Textural Drone Thing finds the SpongeTones branching out again, with splashes of breathy Zombies-like melodicism, Claptonesque guitar and instrumental variety (mandolin, saxes, dulcimer). Three songs co-written by Hoover and Bill Lloyd are as rootsy and poppy (pootsy? roppy?) as you’d expect, and there are still flashes of the SpongeTones of old, especially on Pat Walters’ Lennony ravers, “Try to Please” and “Rattle My Chain.” Have Mersey!

Beat! The SpongeTones is a 25-track collection of demos and other rarities from the group.

Recorded with minimal assistance (he does pretty much everything but drum here), Hoover’s pleasant solo debut departs slightly from the Spongetones’ sound, mainly in the lead vocal style, which is often more soulful (“Soldier”) or gut-ripping (“The Box,” “In the Black”); the overall presentation of Coupons, Questions and Comments is more forceful. Hoover’s knack for winning melodies remains intact, especially on the ‘Tones-like “In Shame,” the sweetly simple “Jack in the Box,” the kinetic “Forgive and Forget” and the downright nasty “Watching You Stumble.” Two instrumentals (one cutely titled “Ignoramos and Andy”) mainly showcase his beefy guitar work. Odd coincidence(?): the opening riff to Robyn Hitchcock’s “So You Think You’re in Love” is identical to Hoover’s “Questions,” which preceded it by a year. In late ’95, Hoover resurrected his long dormant solo career with the release of “Nobody Wins This Time,” a single on the Swedish Sound Asleep label.

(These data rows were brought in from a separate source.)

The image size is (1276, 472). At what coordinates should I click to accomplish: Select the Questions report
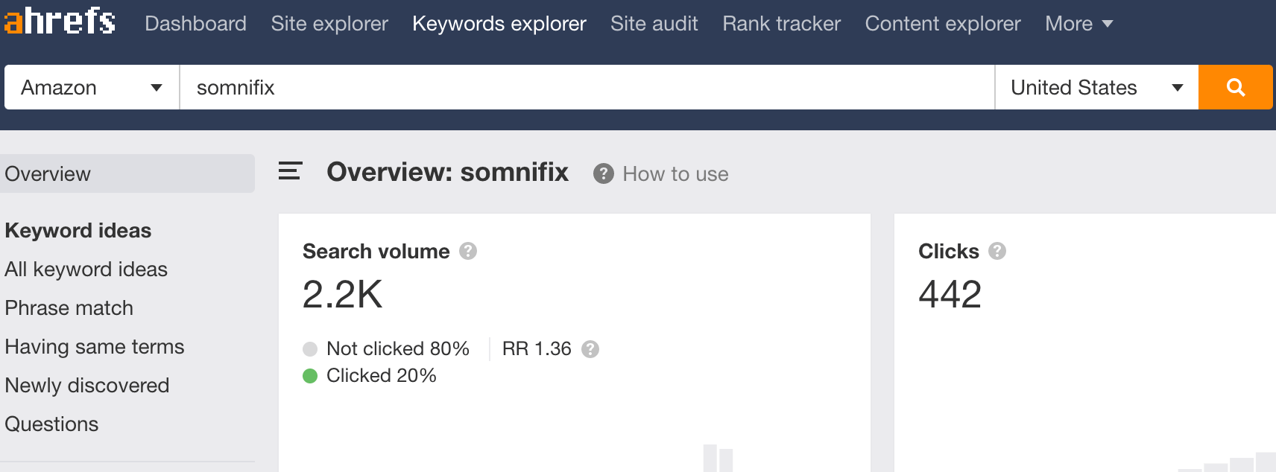coord(51,424)
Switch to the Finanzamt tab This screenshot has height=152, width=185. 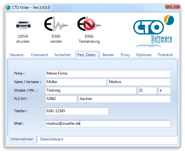(x=39, y=55)
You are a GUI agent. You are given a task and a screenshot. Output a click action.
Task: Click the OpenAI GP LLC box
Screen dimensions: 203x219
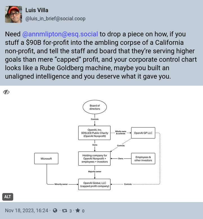point(143,133)
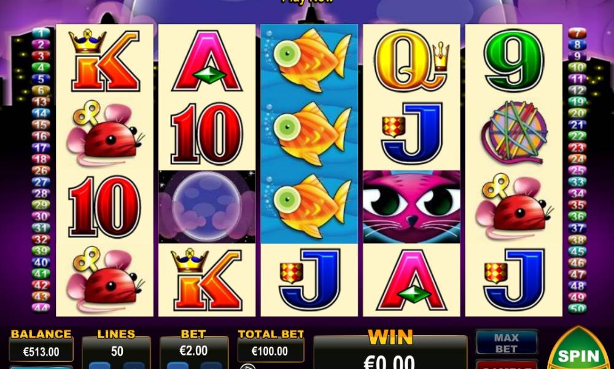614x369 pixels.
Task: Select the moon bubble scatter symbol
Action: click(x=207, y=207)
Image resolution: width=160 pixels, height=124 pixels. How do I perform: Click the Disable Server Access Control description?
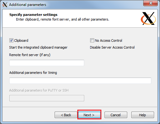(x=112, y=47)
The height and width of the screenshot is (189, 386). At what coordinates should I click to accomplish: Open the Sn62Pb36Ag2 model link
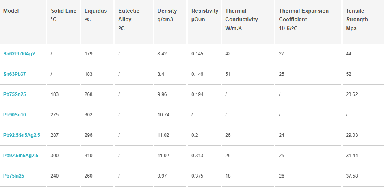[19, 54]
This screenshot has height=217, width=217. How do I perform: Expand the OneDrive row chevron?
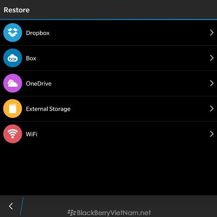coord(212,83)
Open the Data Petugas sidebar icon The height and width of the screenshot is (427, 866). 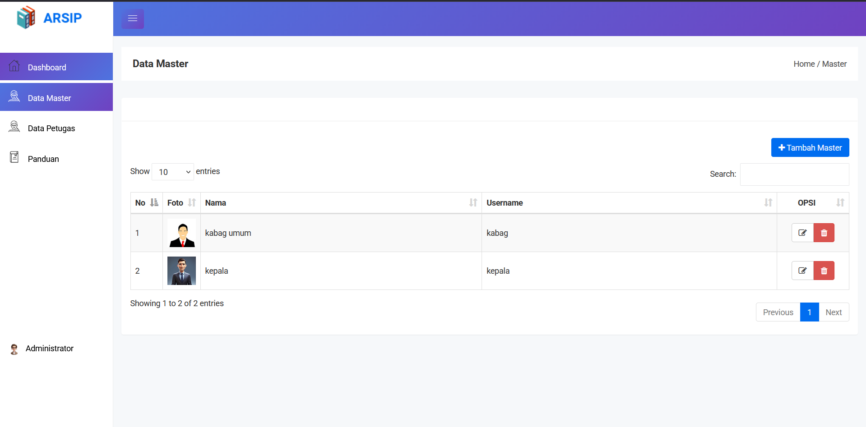click(x=14, y=127)
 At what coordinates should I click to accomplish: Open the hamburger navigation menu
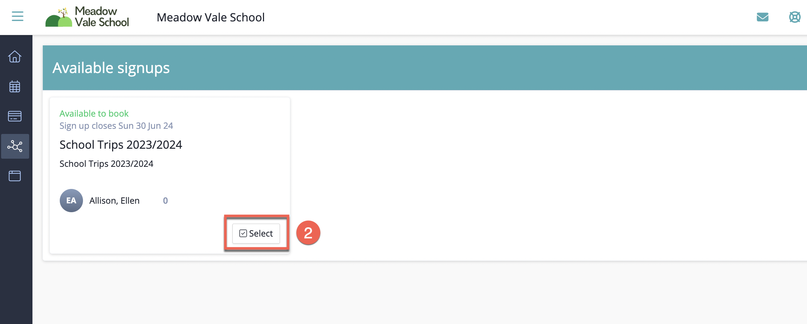[17, 16]
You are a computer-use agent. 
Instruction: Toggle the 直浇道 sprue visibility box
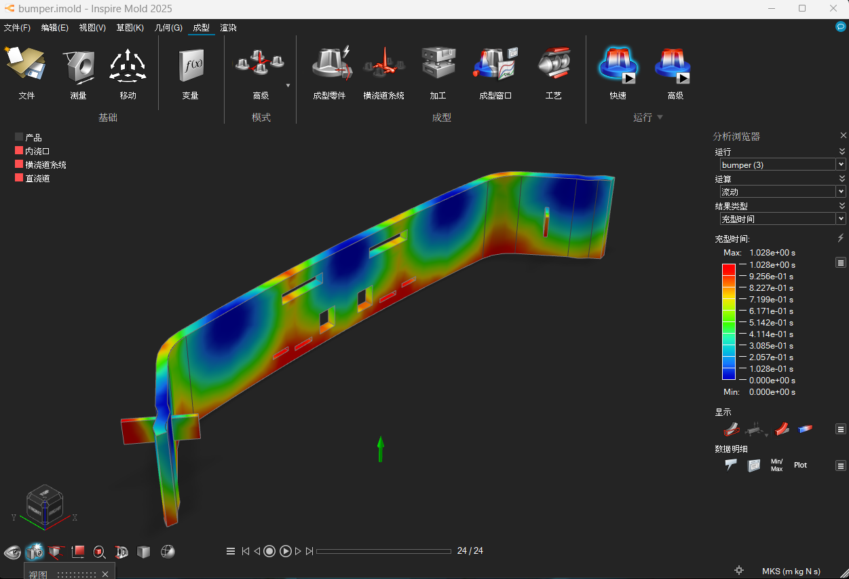click(x=19, y=178)
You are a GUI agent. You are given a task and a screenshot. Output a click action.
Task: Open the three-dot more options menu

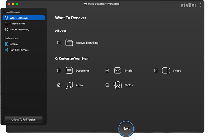click(201, 5)
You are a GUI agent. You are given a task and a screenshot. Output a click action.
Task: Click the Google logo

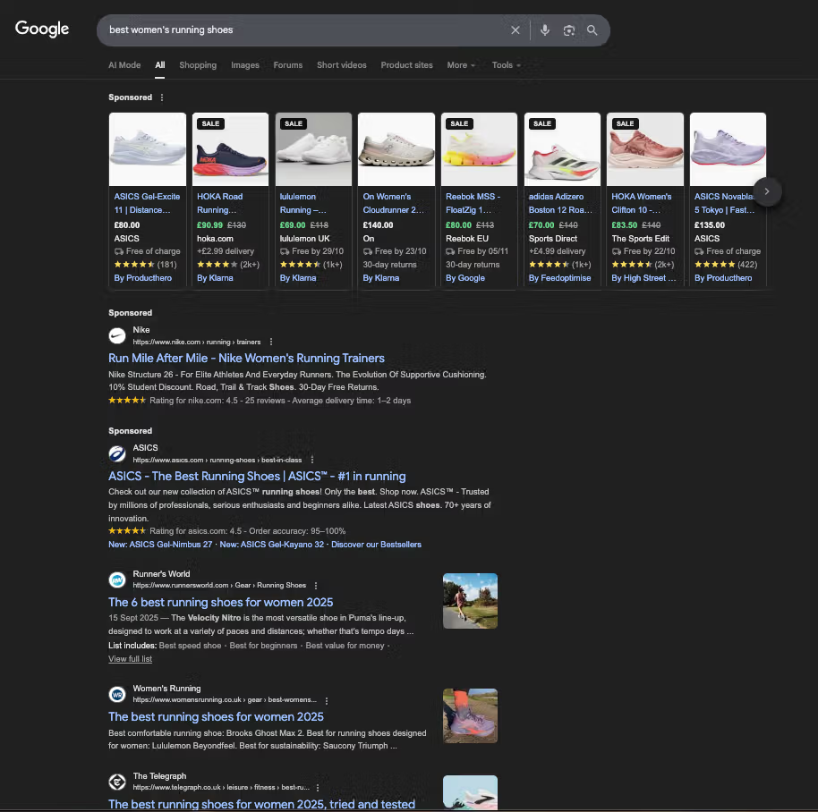pyautogui.click(x=42, y=29)
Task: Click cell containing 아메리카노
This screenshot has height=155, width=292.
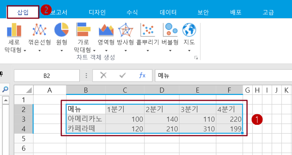Action: [85, 119]
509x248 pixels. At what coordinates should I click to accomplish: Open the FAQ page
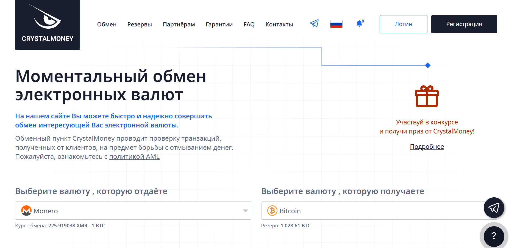tap(249, 24)
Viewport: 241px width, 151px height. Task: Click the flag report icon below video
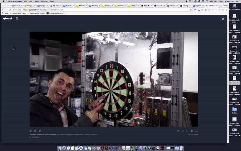pyautogui.click(x=187, y=131)
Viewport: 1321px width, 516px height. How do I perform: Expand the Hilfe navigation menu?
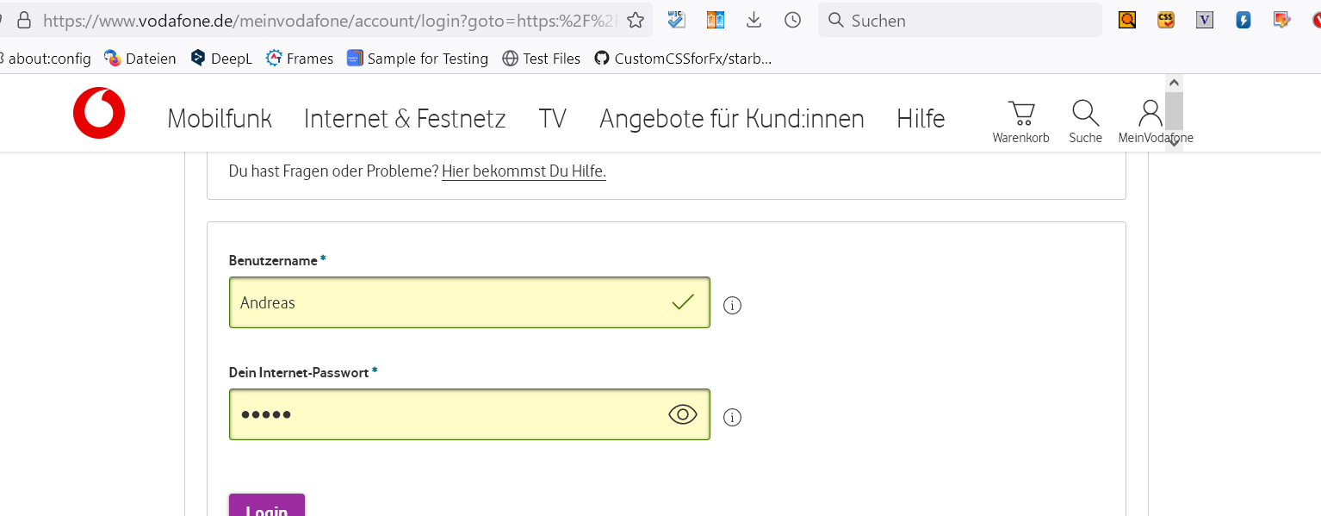pos(921,119)
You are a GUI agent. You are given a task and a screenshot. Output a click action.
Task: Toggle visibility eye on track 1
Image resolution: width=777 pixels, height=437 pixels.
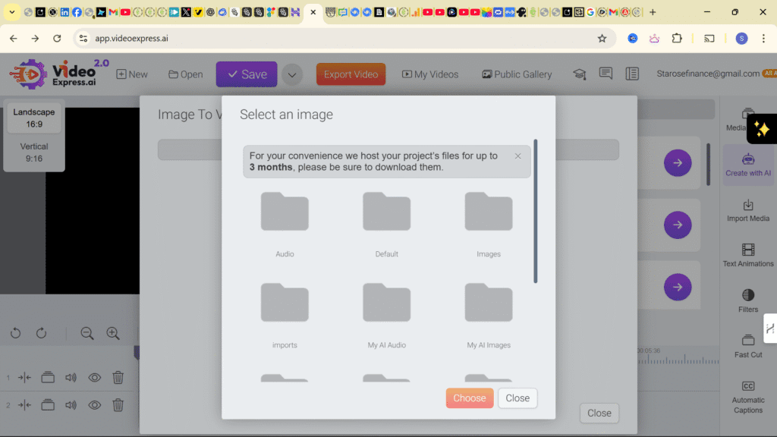click(95, 377)
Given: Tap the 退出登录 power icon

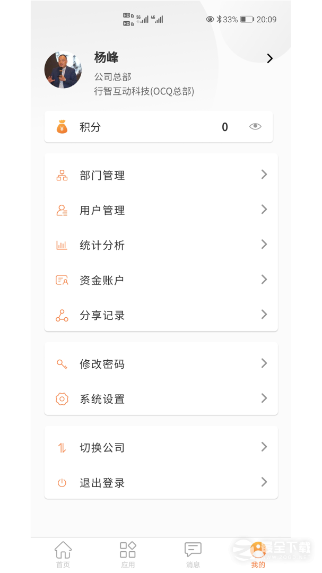Looking at the screenshot, I should 62,482.

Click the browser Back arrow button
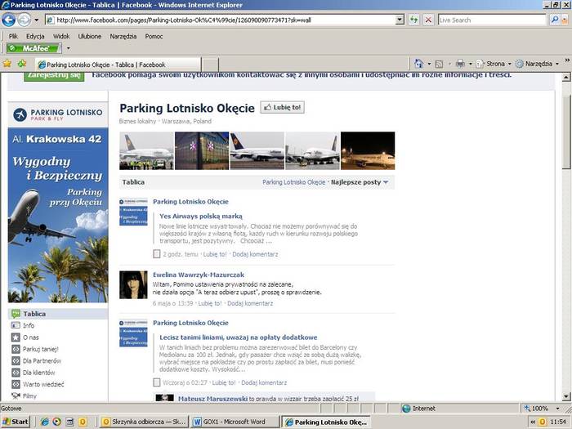point(10,20)
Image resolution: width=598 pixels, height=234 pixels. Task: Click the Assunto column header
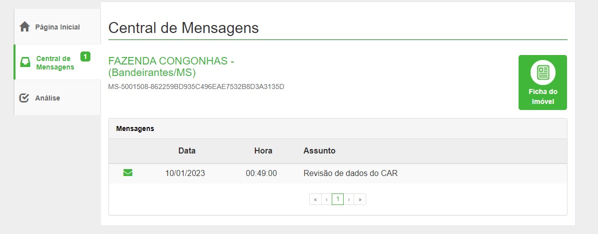pyautogui.click(x=319, y=151)
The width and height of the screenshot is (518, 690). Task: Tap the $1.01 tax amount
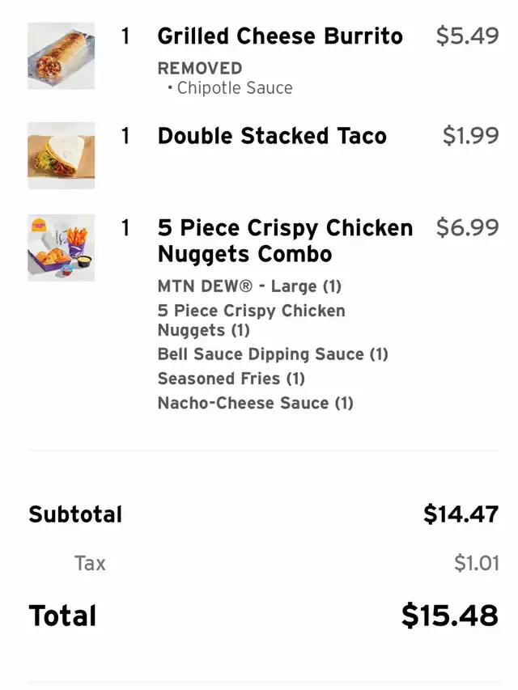476,563
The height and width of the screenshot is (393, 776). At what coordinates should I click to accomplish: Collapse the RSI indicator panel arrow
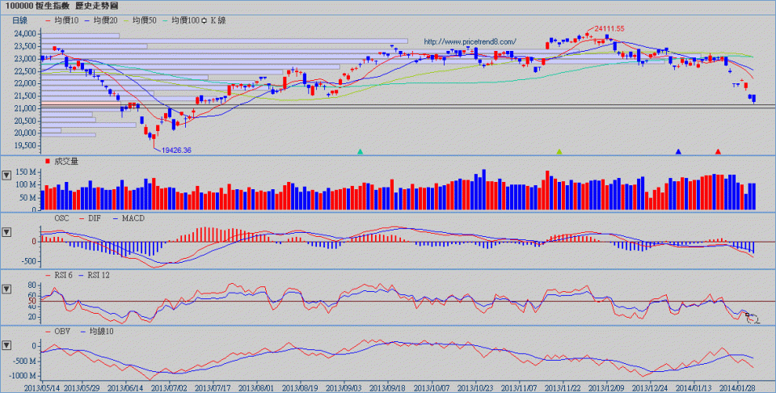[7, 288]
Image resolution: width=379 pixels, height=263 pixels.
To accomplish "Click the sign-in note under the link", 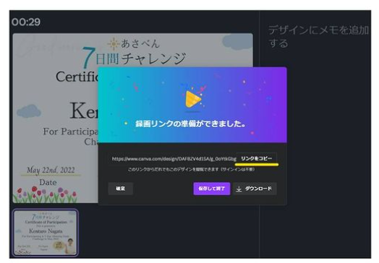I will tap(191, 170).
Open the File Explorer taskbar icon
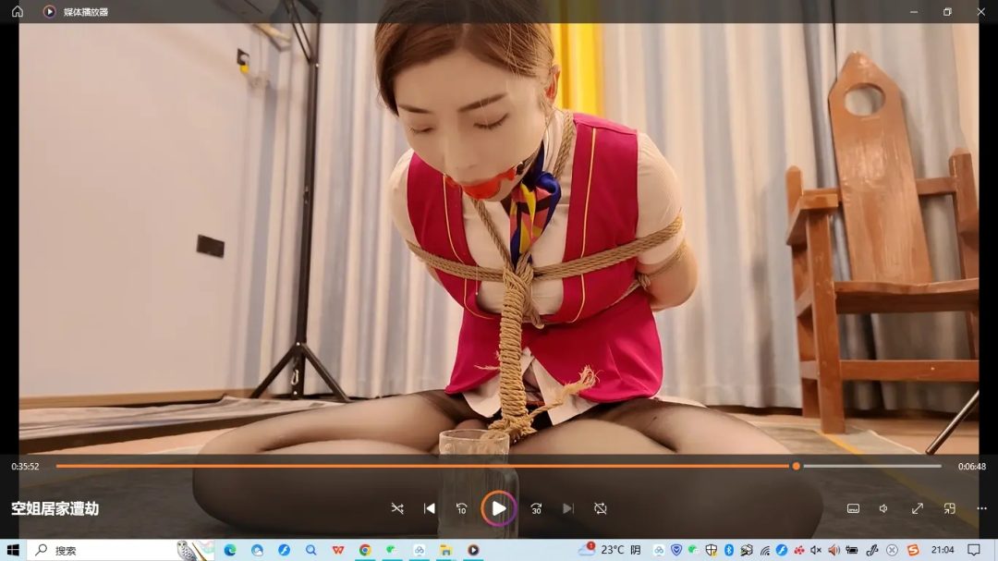This screenshot has height=561, width=998. [x=445, y=550]
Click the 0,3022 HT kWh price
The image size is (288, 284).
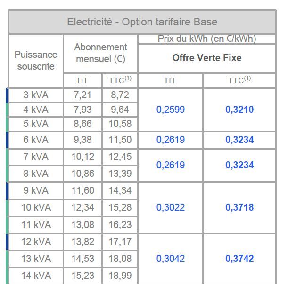click(170, 207)
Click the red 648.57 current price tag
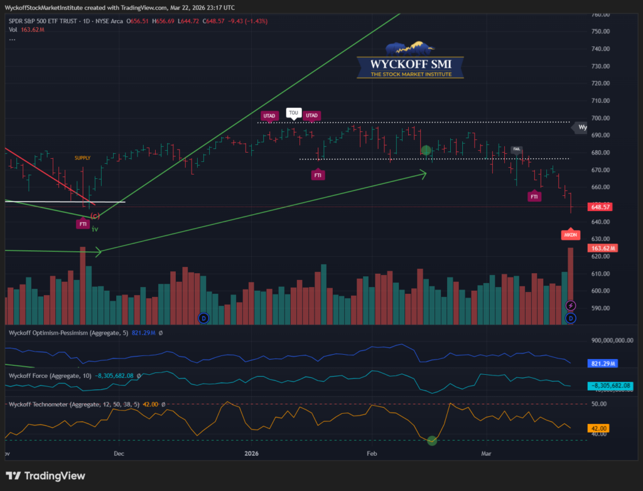643x491 pixels. click(600, 207)

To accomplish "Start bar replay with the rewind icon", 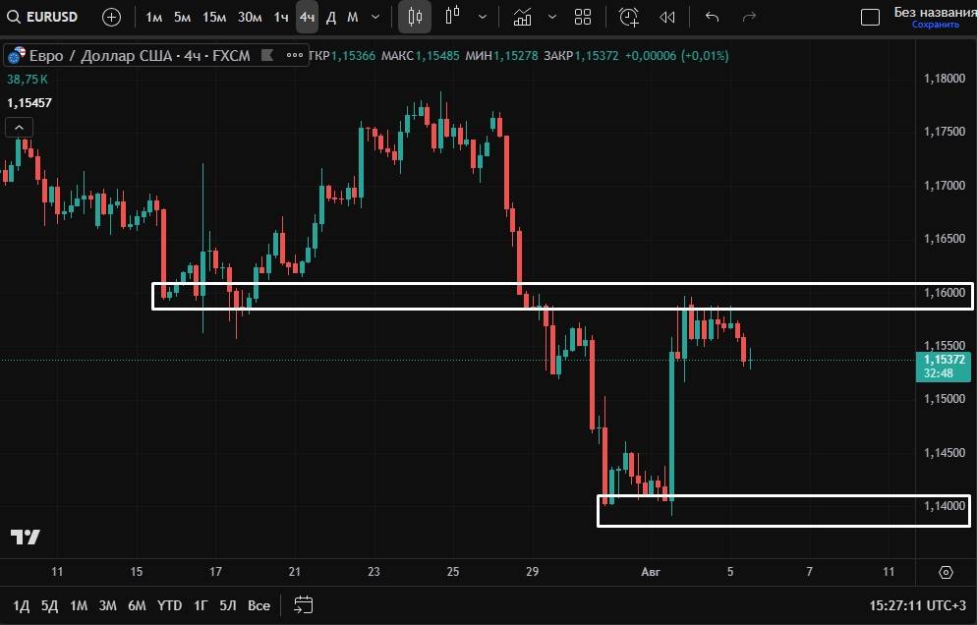I will coord(667,17).
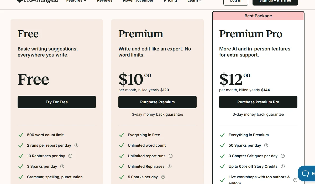
Task: Click the Try For Free button
Action: (x=56, y=102)

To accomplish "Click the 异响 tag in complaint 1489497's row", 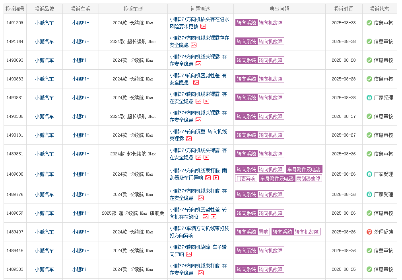I will point(264,232).
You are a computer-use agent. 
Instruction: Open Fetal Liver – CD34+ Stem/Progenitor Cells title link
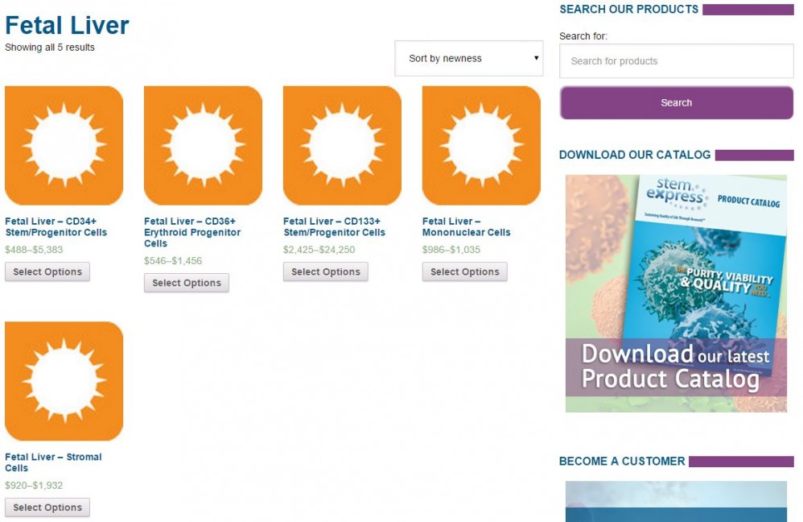click(56, 227)
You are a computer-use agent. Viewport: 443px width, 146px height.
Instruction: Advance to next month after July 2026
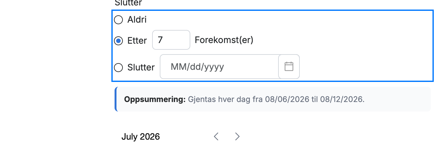[237, 137]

A decade later, Hoover assembled a batch of covers he’d done for various tribute albums, recorded some new ones to fill out a baker’s dozen and released it as Jamie Hoo- ever. Proof of his adaptability and diverse skills, Hoover comfortably handles songs by the Traveling Wilburys (“Handle With Care”), Let’s Active (“Horizon”), the Everly Brothers (“Cathy’s Clown”), Todd Rundgren (“Izzat Love?”) and, of course, the Beatles (“It’s Only a Northern Song”). But he stretches far afield from the obvious for such ancient AM radio hits as “You Were on My Mind,” “Theme From a Summer Place,” “Elusive Butterfly” and “Sukiyaki.” Hoover approaches each number with respect and originality, making this a strange but exceedingly pleasant jukebox.